Kreuz reholstered. She looked at the dead man on the floor and then into the drawer. “Oh,” she said. “My bad.”


Bagratyön knew where the bodies were buried, literally. He gave up everything he could in hopes of a reduced sentence. There was the money-laundering trail, and Guzenko’s likely successor in the chain of command, a road map to the crew’s structure and operations, even the two Maras, Porfírio and Hernán, Kaufman’s killers, although they proved impossible to trace. And last but not least, a complete inventory of black-market goods.

It was in a warehouse off the Shore Parkway, near a marina out by Floyd Bennett Field. They found the ammo and the rest of the stolen cargo from Holloman, along with laptops, digital LCD monitors, computer peripherals, unlicensed software, pirated DVDs, Rolex counterfeits, generic pharmaceuticals, power tools, auto parts, and fifty cases of fruit-flavored condoms.

“It’s a good bust, DiMello,” the lieutenant told her.

“Thank you, sir,” she said.

“Too bad we couldn’t take Nico Constantine down with them.”

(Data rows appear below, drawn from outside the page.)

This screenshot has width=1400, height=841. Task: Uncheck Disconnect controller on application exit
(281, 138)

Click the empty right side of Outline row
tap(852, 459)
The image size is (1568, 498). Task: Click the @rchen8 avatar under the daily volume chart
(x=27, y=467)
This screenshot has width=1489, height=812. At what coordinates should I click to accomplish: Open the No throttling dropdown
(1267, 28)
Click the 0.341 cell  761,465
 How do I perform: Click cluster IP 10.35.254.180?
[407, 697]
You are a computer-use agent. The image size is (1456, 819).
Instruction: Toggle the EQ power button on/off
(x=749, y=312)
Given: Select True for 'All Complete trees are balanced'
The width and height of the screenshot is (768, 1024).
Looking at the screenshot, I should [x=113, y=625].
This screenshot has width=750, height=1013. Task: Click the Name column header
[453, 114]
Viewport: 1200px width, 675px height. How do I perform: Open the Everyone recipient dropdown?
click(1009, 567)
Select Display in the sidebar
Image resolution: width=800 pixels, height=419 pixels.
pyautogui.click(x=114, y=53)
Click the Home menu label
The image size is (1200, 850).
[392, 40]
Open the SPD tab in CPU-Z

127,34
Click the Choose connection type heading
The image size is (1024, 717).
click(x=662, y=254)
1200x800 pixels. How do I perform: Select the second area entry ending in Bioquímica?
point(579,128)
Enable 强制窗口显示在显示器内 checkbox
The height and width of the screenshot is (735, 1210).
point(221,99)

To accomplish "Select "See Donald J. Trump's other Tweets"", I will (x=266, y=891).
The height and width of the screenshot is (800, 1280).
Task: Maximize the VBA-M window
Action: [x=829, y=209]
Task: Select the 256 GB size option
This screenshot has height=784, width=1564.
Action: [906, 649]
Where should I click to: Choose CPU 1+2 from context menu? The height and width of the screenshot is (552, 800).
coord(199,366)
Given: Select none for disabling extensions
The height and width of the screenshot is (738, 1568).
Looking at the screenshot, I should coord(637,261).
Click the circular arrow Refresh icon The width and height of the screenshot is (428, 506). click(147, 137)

“Fortunes of war, Lieutenant.”

“There’ll be a next time. Guy like that, he’ll step on his dick, sooner or later.”

“I’ll forward his case jacket to Manhattan Midtown.”

“You square things with Tommy’s PO?” he asked.

She nodded.

“That kid’s got nine lives,” the lieutenant said.

The issue was, they couldn’t pop Nico without violating Tommy, so they had to maintain the fiction that Nico and Tommy, and Beeks, undercover, in character as the upstate buyer from some Aryan brotherhood, were side cards to the main event. They got a pass. There was no other way to play it.

But it gave Babs a marker she could call in down the road. She had Tommy’s balls in her pocket, and he knew it.


Not that he’s worried. One thing at a time, is how Tommy deals. He’s up in Riverdale again, visiting his grandmother. It’s a beautiful fall day, crisp and clear, with just enough breeze off the river that she needs a lap robe. He’s pushing her around the grounds in her wheelchair. The gravel on the path crunches underfoot. He’s telling her a story, full of gangsters and gunrunners. She doesn’t really follow it. Too complicated, too many foreign names, too many people she doesn’t know.

She’s happy enough with the sound of his voice.